L’Évêque de Mende, en somme, ne se bornait pas à demander seulement des prières. Aide-toi, le ciel t’aidera. Il demandait aussi à la vaillance et à la dextérité des chasseurs la délivrance de son diocèse, et, par la peinture de toutes ces infortunes, il cherchait à apitoyer les cœurs et à les convier à une entente et à des efforts énergiques pour la destruction de ce monstre insaisissable.

Enfin, pour appuyer d’arguments plus irrésistibles ses exhortations, il promettait mille livres à l’heureux vainqueur qui purgerait la terre de ce fléau.

La terreur et les croyances superstitieuses auxquelles ce mandement faisait allusion en essayant de les combattre, étaient en effet d’une exagération inconcevable que nourrissaient les feuilles publiques, les relations imprimées et les complaintes chantées qui se colportaient dans les villages.

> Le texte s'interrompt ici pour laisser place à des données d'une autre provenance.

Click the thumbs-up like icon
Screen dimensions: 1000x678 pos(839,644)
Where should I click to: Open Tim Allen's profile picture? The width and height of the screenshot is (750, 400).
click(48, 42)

L’une d’elles dépeignait ainsi le monstre :


« La Bête féroce qui a paru dans le Gévaudan au mois de novembre dernier, et qui fait tous les jours de si grands ravages dans cette province ainsi que dans le Rouergue où elle se montre si souvent, a la gueule presque semblable à celle du lion, mais beaucoup plus grande, des oreilles qui, dressées, passent la tête de quelques pouces et se terminent en pointe ; le cou couvert d’un poil long et noir qui, étant hérissé, la rend encore plus effroyable ; outre deux rangées de grosses dents

  1. Pourcher, p. 137 et suiv.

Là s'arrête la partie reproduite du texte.